Saved entries:
▼
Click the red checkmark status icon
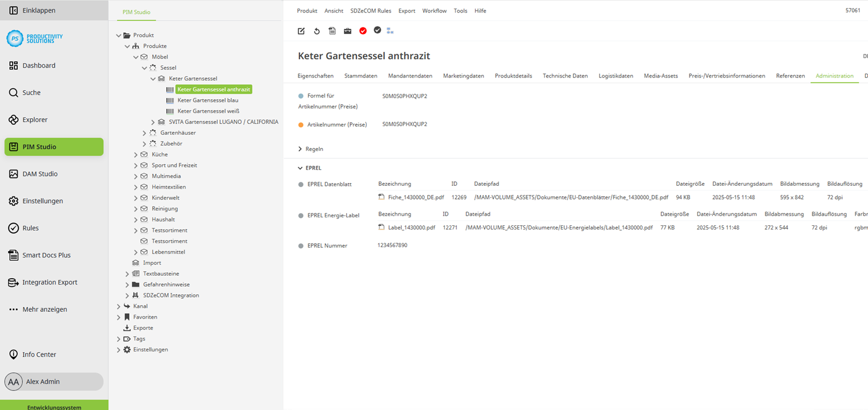Image resolution: width=868 pixels, height=410 pixels. pyautogui.click(x=363, y=31)
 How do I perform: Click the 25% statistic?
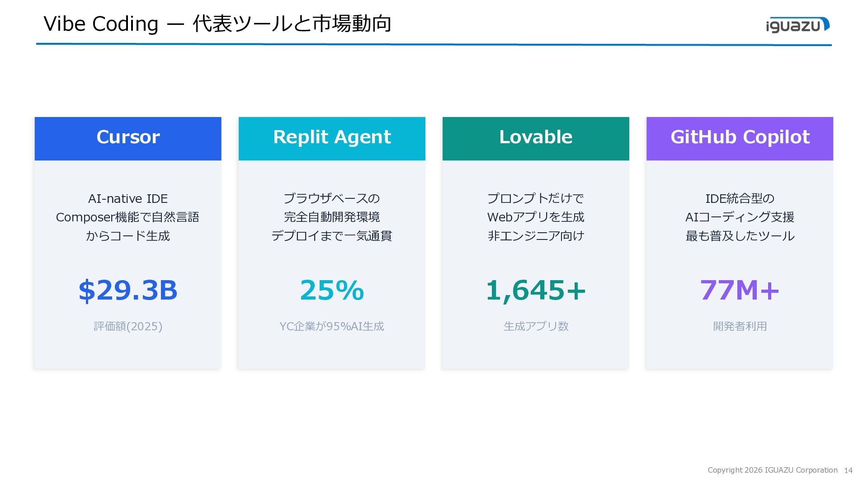coord(332,290)
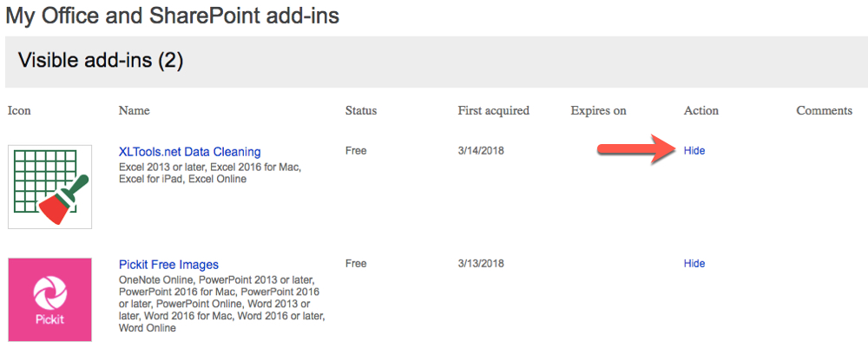Click the Free status of XLTools.net
This screenshot has width=868, height=348.
click(x=356, y=151)
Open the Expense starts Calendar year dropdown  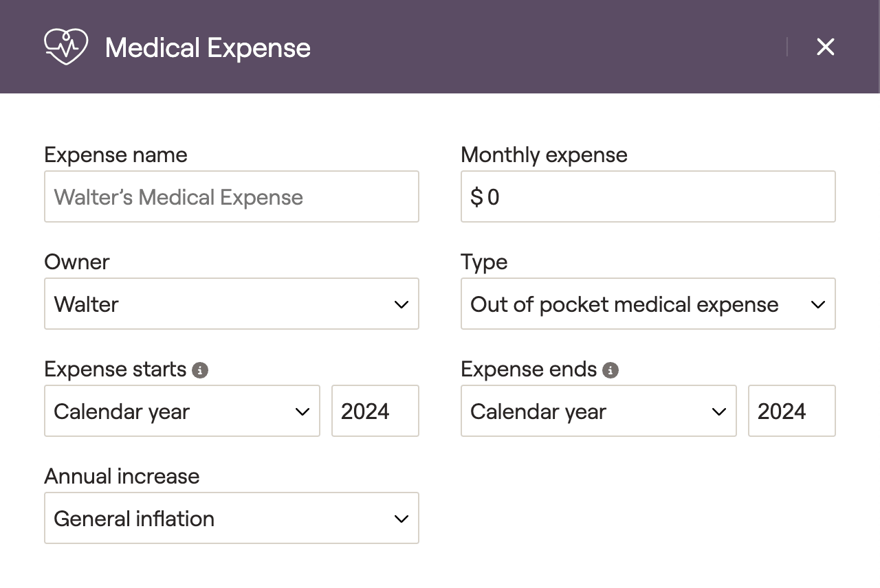point(182,411)
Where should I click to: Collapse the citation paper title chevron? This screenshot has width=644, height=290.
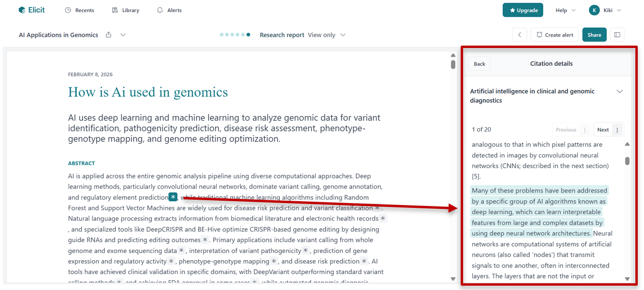click(x=620, y=91)
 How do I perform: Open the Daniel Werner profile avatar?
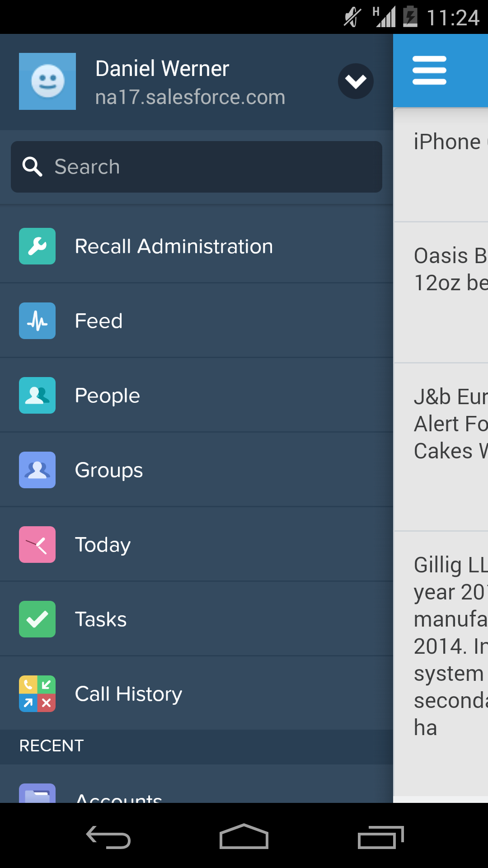pos(47,81)
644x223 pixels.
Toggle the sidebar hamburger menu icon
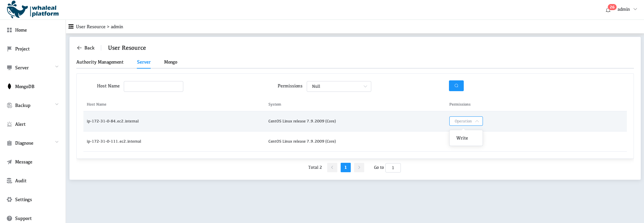coord(71,27)
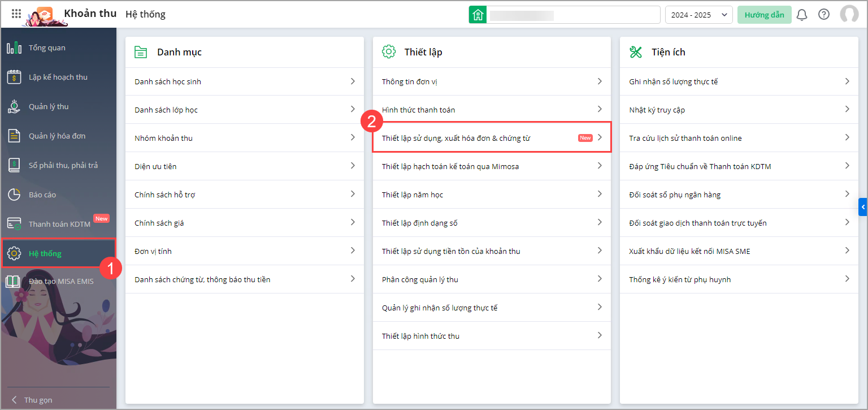Open the app launcher grid icon
The image size is (868, 410).
click(x=16, y=14)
▲
All lines from the one containing "Where should I" through the end of the data are to be written out exactly, with nothing added; skip the pictures.

-- Answer to this exercise --
Where should I click to: Collapse the citation paper title chevron? This screenshot has width=644, height=290.
click(x=620, y=91)
 How do I perform: Open the Daniel Werner profile avatar?
pos(47,81)
644x223 pixels.
Toggle the sidebar hamburger menu icon
coord(71,27)
Open the app launcher grid icon
The image size is (868, 410).
click(x=16, y=14)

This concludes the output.